● **Instruksi Tugas**: Tuliskan kembali bagian kutipan berita tentang penemuan jenazah di jembatan di bawah ini, dari "Oleh : Ummu" hingga "menghubungi Polsek Pandaan.", tanpa mengubah satu kata pun.

● **Kutipan**:
------------------------------------------------------------------------

Oleh : Ummu Aqeela
Seorang pria bernama DS (42), yang tinggal di Dusun Jagil, Desa Gambiran, Kecamatan Prigen, Kabupaten Pasuruan, ditemukan tewas tergantung di jembatan yang terletak di Desa Sumbergedang, Kecamatan Pandaan, Kabupaten Pasuruan. Penemuan mayat korban yang tergantung mengegerkan warga.
Peristiwa tragis ini diketahui pada Kamis (11/7/2024) sekitar pukul 10.30 WIB. Kasno (42), seorang warga yang sedang mencari rumput di sekitar lokasi kejadian, melihat korban sudah dalam keadaan tergantung di jembatan. Kasno segera melaporkan penemuan tersebut kepada Kepala Dusun, yang kemudian menghubungi Polsek Pandaan.
Jenazah korban segera dievakuasi ke Rumah Sakit Bhayangkara Pusdik Brimob Watukosek untuk keperluan visum. Pihak keluarga korban menolak dilakukan otopsi. Motif korban gantung diri diduga masalah himpitan ekonomi. Apalagi istri korban sedang sakit dan harus menjalani operasi.

------------------------------------------------------------------------

● **Baris Tersedia**:
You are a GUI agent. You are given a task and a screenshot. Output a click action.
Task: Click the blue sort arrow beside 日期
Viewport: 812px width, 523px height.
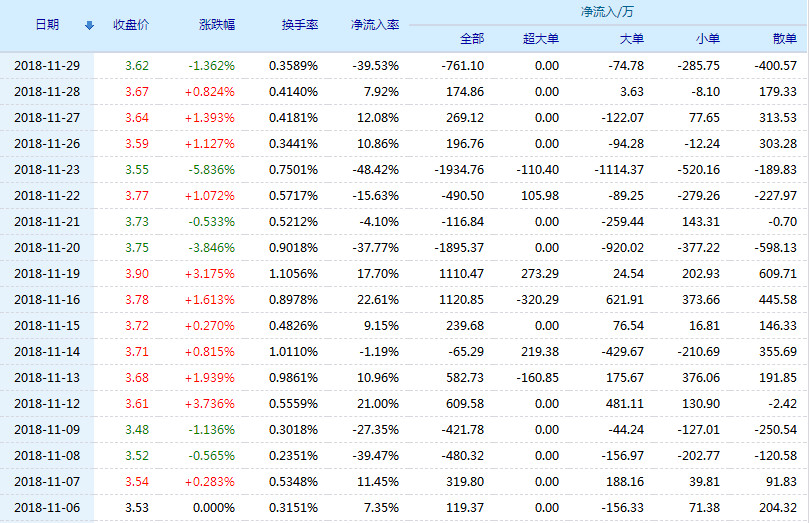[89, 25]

------------------------------------------------------------------------

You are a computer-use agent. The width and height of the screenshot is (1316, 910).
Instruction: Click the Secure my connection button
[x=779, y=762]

------------------------------------------------------------------------

● **Jawaban Tertulis**:
Oleh : Ummu Aqeela
Seorang pria bernama DS (42), yang tinggal di Dusun Jagil, Desa Gambiran, Kecamatan Prigen, Kabupaten Pasuruan, ditemukan tewas tergantung di jembatan yang terletak di Desa Sumbergedang, Kecamatan Pandaan, Kabupaten Pasuruan. Penemuan mayat korban yang tergantung mengegerkan warga.
Peristiwa tragis ini diketahui pada Kamis (11/7/2024) sekitar pukul 10.30 WIB. Kasno (42), seorang warga yang sedang mencari rumput di sekitar lokasi kejadian, melihat korban sudah dalam keadaan tergantung di jembatan. Kasno segera melaporkan penemuan tersebut kepada Kepala Dusun, yang kemudian menghubungi Polsek Pandaan.